Now I remember that part of the problem I had with talking to my counselor was that all the evil, dark, angry, empty, painful, negative, lost, alienated, frustrated, worried, fearful thoughts that fill my head all the time sound silly and/or stupid when I try to say them aloud. They're especially hard to discuss when I'm not feeling bad at the moment of trying to discuss them. The relief of being in the counselor's office was always so great that I suddenly couldn't really talk about all those problematic thoughts in a serious way.

But when I don't have anyone to talk to, when relief isn't lifting the pall of darkness from my soul, when I have a quiet few hours to myself away from everything else, I can write some of those thoughts. It's like talking to myself, which is what I do all day every day anyway. But writing relieves some of the pressure of having it all locked inside my head. Writing allows me to transcribe all that damaging rumination and gives me a chance to organize all the thoughts a little better. And being able to express these kinds of thoughts while their pain is still upon me allows me to say them without feeling like my feelings are silly or stupid. I can't control how anyone else who reads them interprets them. But I don't actually care at this point. I'm not doing this for anyone else right now.

Right now I'm worried about the fact that I've felt stressed for months on end. Right now I'm worried about work and I'm worried about the fact that I've been worried about work for months. Right now I'm worried about money and the house, and I'm also worried that I shouldn't be worried about money and the house. Right now I'm worried that I'm making life harder than it needs to be. Right now I'm worried about why I can't seem to cheer up and find meaning in my life, and I'm worried about the fact that this has been a problem for months and months at this point. Right now I'm worried because my body is giving me all sorts of grief and I'm not sure what, if anything, I can or should do about it. Right now I'm worried that I can't seem to find any time or energy to be passionate about anything --not even my garden. Right now I'm debating whether this is really depression this time. And right now I'm deciding I'm not going to do anything about it yet, at least not medically.
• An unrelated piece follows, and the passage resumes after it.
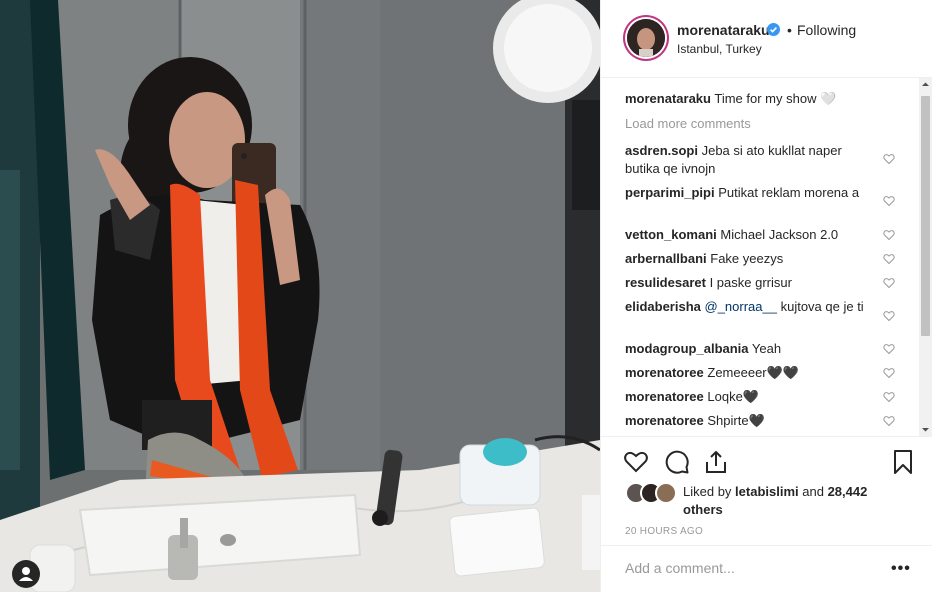  I want to click on comment-item: resulidesaret I paske grrisur, so click(750, 283).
I allowed my physical problems to give me an excuse to take the day off, and I've used some of this day to at least take some of the pressure off my brain by writing this. I'm already feeling more positive, and I'm going to use the rest of the day to do what I want. I'm going to go putter around outside for a bit, and I'm going to try to make myself go for a walk. I really think getting in some daily walking might make a big difference. Then maybe I'll go read outside later on. And if I can find someplace to work on jigsaw puzzles, I might start one. A little exercise, a little relaxation, and maybe a little "order & method" for my "little grey cells." And then we'll see where I need to go from here.